Rabat – Saad Eddine El Othmani’s government is set to adopt a decree that will suspend the tax on kosher meat consumed by the Jewish community, at the government council on Thursday, March 8, in Rabat.
Decree 2.81.180 was introduced by former Minister of the Interior Driss Basri and former Minister of Finance Abdellatif Jouahri in 1985, establishing a parafiscal tax, commonly known as the meat tax, on behalf of Moroccan Jewish community committees.
“Kosher tax amounted to 50 cents per kilogram. All taxes collected were paid monthly, to the municipalities by Moroccan Jewish communities.

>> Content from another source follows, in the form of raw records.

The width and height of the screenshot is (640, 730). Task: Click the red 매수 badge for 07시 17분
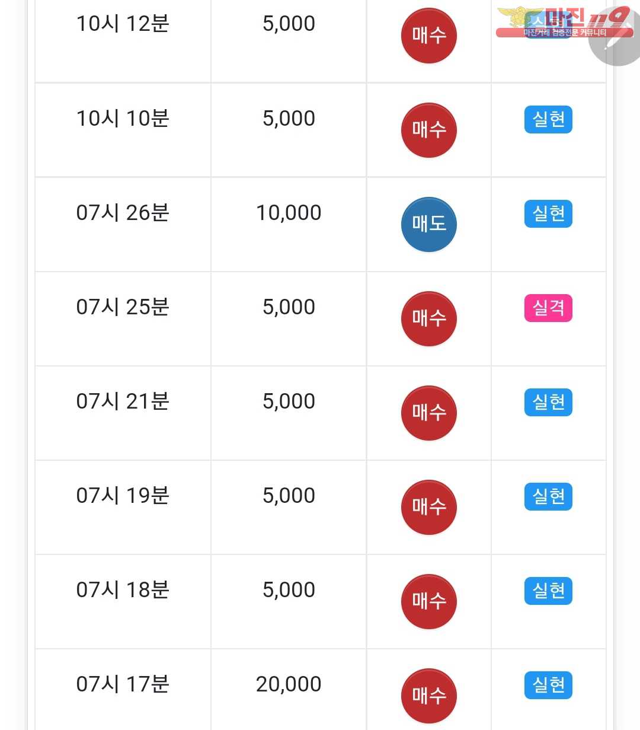click(429, 696)
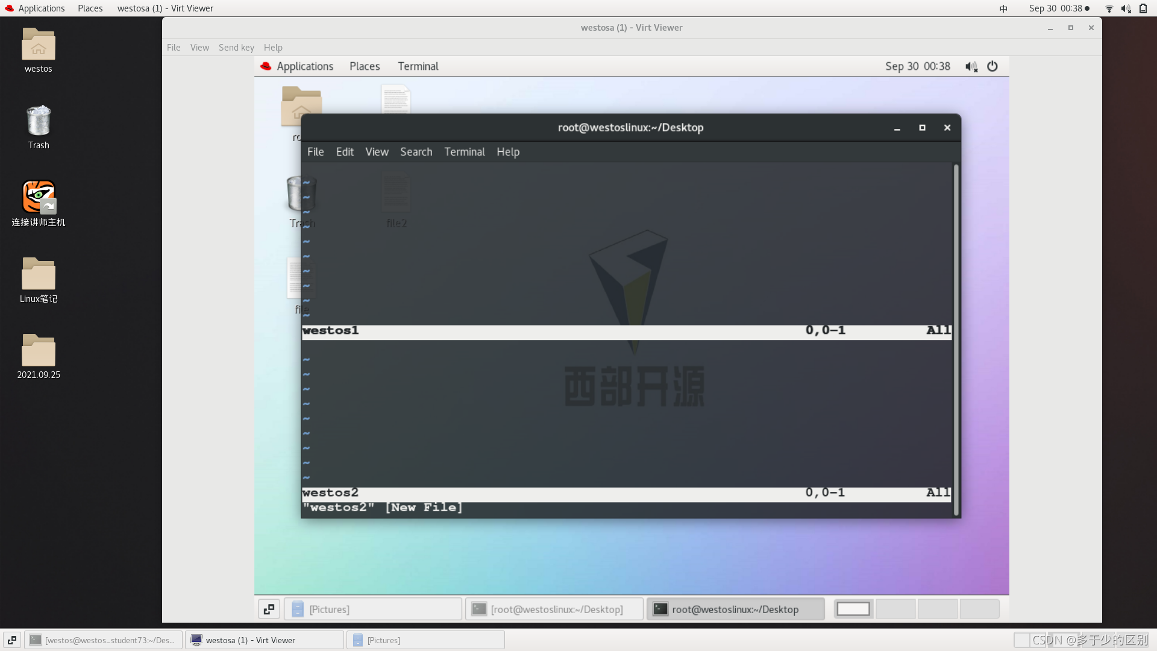
Task: Open the Linux笔记 folder
Action: pos(38,274)
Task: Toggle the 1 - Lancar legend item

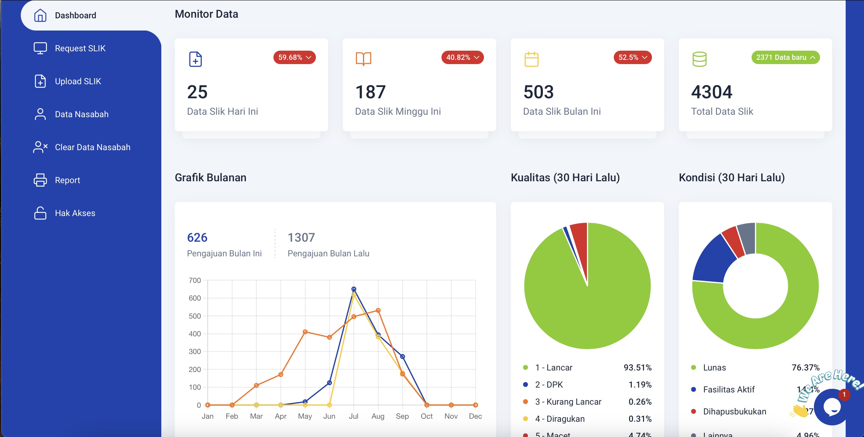Action: (554, 368)

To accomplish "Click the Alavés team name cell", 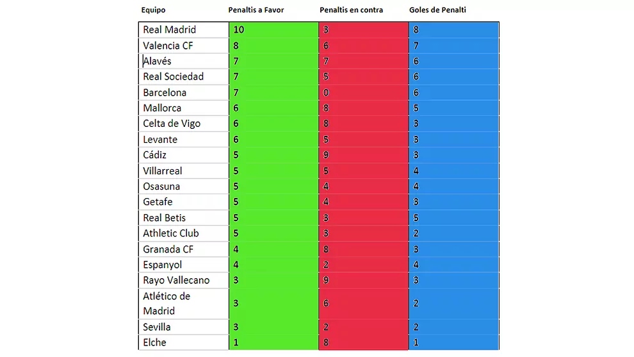I will point(183,62).
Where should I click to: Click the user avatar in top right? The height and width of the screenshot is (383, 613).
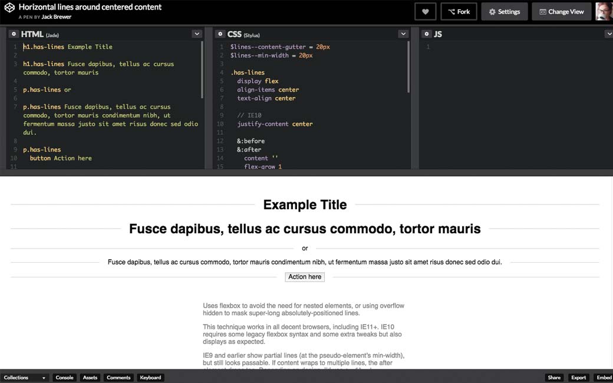pos(604,12)
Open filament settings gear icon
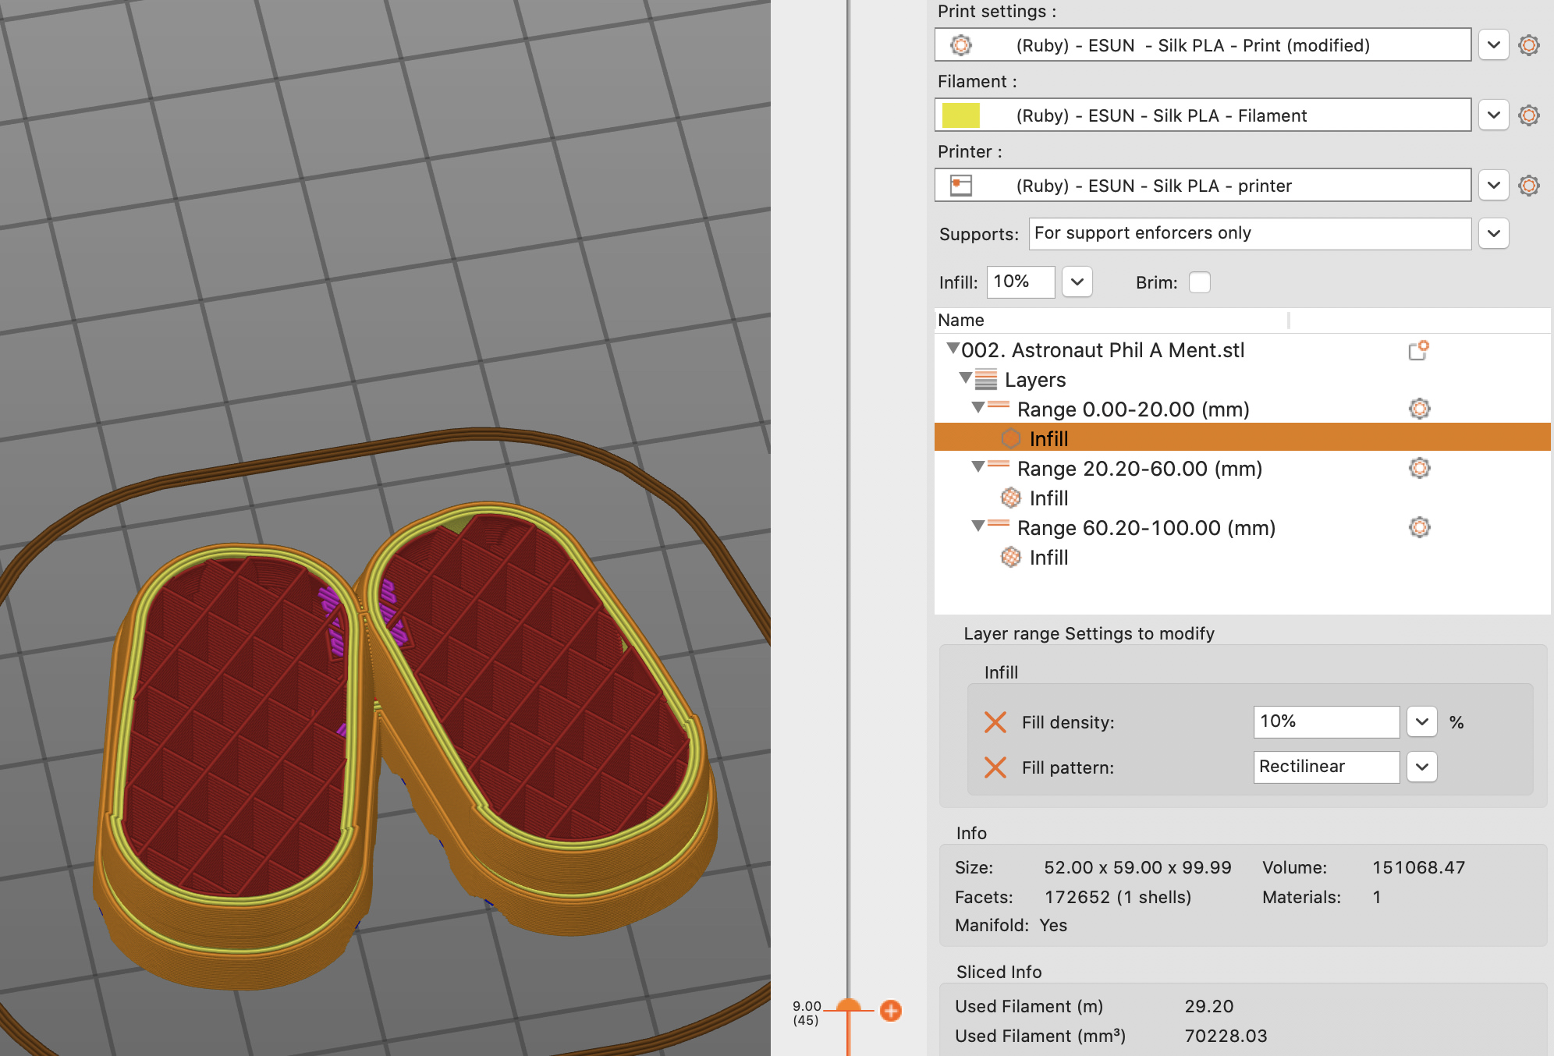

In the fifties, Morocco’s Jewish community included about 250,000 people. The community declined considerably after the creation of the state of Israel and Morocco’s independence around mid-twentieth century. Today, the Moroccan Jewish community only totals a few thousand members.
While the El Othmani government tries to end the virtually non-practiced tax, Morocco’s Authenticity and Modernity Party (PAM) announced in January 2018 its intention to propose a bill to withdraw Moroccan citizenship from Moroccan Jewish people living in the occupied Palestinian territories.
In the end, PAM backed down from submitting the bill to the parliament, further showcasing Morocco’s controversial stance vis à vis Israel.
Since the establishment of the Israeli state in 1948, Morocco and Israel have had a complicated relationship.
Israel has long since tried to bring Morocco to its side. The country has hosted three Moroccan delegations, the latest of which was in 2016, to strengthen the bonds of friendship between the two countries.